Certes, si la comparaison saute aux yeux, le parallèlle ne va guère plus loin. Non seulement parce que lesdits gouvernements émanent l’un de la droite, l’autre de la gauche. Mais aussi et surtout parce que leurs extrêmes droites n’ont plus trop de points communs entre elles. Face à un Front national relooké à l’image de sa patronne, le Jobbik hongrois fait bien davantage frémir, milices paramilitaires en tête qui, rappelant de vieux bruits de bottes et arborant des insignes proches de ceux des sinistres Croix fléchées nazi, vont régulièrement semer la terreur auprès des Roms et ne tarissent pas de violents slogans antisémites.  

 

 

Autre différence de taille: la personnalité des deux dirigeants, A ma gauche un François Hollande taxé de mollesse, inodore et sans saveur. A ma droite un Viktor Orbán habile stratège et maître en matière de communication. Mais ... bien peu scrupuleux.

Il faut dire que les affaires ne sont plus si brillantes que par le passé pour le Premier ministre hongrois. Si les données macroéconomiques sembleraient plutôt favorables, la grande majorité des ménages a de plus en plus de mal à joindre les deux bouts face à une minorité outrageusement privilégiée. Mais au-delà et surtout, les proches de Viktor Orbán se trouvent de plus en plus impliqués dans des affaires de corruption. La dernière en date étant liée à la faillite d’une société de courtage (Quaestor) qui a émis pour près de 150 milliards de forints (500 millions d’euros) d’obligations fictives, faisant des dizaines de milliers de victimes parmi les petits épargnants.       

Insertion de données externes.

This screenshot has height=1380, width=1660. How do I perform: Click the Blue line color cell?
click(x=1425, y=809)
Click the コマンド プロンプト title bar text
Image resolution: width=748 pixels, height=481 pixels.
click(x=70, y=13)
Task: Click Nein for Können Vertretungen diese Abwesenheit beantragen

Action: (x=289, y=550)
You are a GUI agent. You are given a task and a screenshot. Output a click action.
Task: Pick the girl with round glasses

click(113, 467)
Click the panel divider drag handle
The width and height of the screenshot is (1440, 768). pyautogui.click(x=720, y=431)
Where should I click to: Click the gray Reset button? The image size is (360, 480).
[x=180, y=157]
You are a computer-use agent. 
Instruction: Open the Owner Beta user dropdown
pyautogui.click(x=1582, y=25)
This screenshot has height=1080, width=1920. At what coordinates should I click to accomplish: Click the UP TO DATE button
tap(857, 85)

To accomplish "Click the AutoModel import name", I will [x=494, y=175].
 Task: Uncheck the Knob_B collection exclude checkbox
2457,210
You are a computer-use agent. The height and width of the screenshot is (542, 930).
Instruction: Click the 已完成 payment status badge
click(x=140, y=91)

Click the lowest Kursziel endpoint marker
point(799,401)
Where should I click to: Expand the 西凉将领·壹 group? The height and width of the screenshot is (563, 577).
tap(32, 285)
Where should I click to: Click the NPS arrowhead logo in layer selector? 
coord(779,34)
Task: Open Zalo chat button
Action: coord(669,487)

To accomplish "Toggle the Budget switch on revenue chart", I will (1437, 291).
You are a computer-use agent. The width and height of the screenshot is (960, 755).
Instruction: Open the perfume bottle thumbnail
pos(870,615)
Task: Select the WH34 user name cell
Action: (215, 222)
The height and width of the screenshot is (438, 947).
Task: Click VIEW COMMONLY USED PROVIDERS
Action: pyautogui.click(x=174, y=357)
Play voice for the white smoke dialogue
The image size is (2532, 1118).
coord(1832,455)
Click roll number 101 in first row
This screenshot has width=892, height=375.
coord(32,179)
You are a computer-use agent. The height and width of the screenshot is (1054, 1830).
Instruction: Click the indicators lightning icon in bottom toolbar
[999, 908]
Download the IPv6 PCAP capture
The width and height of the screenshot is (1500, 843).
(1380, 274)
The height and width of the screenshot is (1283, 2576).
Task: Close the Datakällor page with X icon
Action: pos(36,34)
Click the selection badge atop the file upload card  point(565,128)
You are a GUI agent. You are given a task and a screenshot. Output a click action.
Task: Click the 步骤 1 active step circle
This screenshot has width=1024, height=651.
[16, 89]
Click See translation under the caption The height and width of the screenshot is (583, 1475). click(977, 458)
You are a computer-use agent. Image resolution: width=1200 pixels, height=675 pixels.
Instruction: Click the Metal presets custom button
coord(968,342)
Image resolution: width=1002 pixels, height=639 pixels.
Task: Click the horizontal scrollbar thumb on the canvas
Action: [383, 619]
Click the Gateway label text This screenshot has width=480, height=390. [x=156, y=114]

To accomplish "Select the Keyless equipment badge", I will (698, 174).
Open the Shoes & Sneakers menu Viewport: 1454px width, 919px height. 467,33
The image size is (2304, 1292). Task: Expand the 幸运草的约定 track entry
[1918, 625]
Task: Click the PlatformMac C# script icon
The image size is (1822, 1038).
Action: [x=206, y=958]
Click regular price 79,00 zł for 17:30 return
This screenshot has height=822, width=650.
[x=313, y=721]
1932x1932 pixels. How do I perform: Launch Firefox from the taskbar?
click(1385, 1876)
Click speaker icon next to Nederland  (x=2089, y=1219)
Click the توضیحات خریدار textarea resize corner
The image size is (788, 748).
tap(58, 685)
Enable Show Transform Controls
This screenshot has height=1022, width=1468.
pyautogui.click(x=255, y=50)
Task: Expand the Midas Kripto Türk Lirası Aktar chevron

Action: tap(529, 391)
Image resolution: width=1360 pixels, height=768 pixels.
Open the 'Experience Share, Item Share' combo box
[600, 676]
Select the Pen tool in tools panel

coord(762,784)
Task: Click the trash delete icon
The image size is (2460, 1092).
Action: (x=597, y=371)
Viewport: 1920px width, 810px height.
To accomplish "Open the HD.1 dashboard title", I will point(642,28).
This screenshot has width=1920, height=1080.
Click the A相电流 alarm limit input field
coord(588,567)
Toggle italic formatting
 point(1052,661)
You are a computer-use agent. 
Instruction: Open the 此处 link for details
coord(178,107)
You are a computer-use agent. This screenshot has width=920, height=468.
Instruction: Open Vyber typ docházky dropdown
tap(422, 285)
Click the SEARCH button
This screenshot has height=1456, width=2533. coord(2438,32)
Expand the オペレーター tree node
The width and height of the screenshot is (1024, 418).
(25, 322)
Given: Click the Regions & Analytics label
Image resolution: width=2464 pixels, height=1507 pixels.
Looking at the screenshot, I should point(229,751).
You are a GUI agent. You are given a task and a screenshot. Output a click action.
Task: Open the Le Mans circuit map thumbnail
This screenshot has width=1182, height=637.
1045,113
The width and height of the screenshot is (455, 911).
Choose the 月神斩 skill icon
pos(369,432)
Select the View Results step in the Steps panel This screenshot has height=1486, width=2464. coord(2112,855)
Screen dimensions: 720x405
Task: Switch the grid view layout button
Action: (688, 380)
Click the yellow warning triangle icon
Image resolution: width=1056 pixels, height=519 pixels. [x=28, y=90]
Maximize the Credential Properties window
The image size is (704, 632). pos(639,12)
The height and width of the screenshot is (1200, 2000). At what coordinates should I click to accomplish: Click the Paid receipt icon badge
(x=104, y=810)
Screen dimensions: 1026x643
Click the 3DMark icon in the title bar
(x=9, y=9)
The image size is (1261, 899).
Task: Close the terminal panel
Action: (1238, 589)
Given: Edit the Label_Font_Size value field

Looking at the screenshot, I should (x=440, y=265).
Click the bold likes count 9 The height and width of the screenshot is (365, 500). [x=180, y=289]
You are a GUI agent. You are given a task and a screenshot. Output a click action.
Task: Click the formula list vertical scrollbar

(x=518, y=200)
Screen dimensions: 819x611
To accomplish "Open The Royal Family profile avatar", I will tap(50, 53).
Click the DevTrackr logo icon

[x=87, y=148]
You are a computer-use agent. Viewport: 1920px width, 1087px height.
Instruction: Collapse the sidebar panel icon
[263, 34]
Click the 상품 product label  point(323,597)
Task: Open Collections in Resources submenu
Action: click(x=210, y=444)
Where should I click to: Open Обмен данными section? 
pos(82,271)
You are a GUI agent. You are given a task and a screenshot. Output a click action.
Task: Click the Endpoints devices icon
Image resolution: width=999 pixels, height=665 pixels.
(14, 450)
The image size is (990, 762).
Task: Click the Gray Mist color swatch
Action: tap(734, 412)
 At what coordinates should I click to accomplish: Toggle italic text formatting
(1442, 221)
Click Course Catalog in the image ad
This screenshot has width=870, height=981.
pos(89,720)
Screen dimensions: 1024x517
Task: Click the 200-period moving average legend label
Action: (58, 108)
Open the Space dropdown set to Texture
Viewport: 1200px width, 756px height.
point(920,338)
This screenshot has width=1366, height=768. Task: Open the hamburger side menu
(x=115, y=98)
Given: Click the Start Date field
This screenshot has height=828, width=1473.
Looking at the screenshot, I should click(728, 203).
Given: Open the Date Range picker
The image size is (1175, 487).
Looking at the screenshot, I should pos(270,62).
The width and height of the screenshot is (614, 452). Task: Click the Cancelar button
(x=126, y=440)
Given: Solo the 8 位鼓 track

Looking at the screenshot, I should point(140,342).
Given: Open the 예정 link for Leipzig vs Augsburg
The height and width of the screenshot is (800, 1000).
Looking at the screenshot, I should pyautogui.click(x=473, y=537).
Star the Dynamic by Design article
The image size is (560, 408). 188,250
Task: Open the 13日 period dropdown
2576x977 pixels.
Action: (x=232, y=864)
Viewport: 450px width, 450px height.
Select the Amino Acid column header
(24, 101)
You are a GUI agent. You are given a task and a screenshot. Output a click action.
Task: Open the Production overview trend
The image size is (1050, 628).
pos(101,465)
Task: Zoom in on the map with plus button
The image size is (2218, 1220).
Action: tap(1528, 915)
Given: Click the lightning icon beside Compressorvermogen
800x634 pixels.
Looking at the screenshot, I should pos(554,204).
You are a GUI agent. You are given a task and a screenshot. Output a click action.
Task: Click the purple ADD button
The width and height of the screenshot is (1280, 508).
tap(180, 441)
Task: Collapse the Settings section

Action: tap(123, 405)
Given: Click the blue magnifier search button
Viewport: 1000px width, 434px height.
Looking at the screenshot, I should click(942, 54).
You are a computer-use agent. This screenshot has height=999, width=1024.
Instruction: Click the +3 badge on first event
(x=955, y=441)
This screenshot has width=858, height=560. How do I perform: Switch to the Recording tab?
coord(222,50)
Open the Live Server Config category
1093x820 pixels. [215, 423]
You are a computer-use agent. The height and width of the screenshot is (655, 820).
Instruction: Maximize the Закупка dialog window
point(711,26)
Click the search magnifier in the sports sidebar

Résultat: perte de sièges lors des deux dernières élections partielles, avec notamment l’élection d’un  député du Jobbik (extrême droite) en remplacement d’un député du Fidesz (parti d’Orbán) et perte au Parlement de la majorité des deux tiers.

 

 

La réaction du Premier ministre ne s’est pas fait attendre. Lancement d’une campagne populiste visant à faire oublier les affaires de corruption en cours et à récupérer une partie de son électorat passé à l’extrême droite. Sur des thèmes qui ont toutes chances de plaire: l’immigration et la peine de mort.

Sur le premier point, le gouvernement vient de mettre au point un questionnaire qui va être posté à 8 millions de citoyens. Derrière les 12 questions posées sont entre autres suggérées la mise en détention et l’expulsion des immigrants illégaux, ou encore l’obligation faite aux migrants de participer aux frais de leur détention par un travail forcé. Des questions qui vont sans doute plaire à beaucoup, d’autant qu’elles laissent clairement entendre que le terrorisme serait lié à l’immigration - ce qui est on ne peut plus faux - et  que les coûts liés à l’immigration seraient mieux utilisés pour favoriser la natalité auprès des jeunes ménages hongrois. Le tout agrémenté de critiques non voilées vis-à-vis de l’Europe. Bref, tout pour plaire! Et qui va mettre encore davantage d’huile sur le feu dans un pays déjà refermé sur lui-même et de plus en plus isolé... 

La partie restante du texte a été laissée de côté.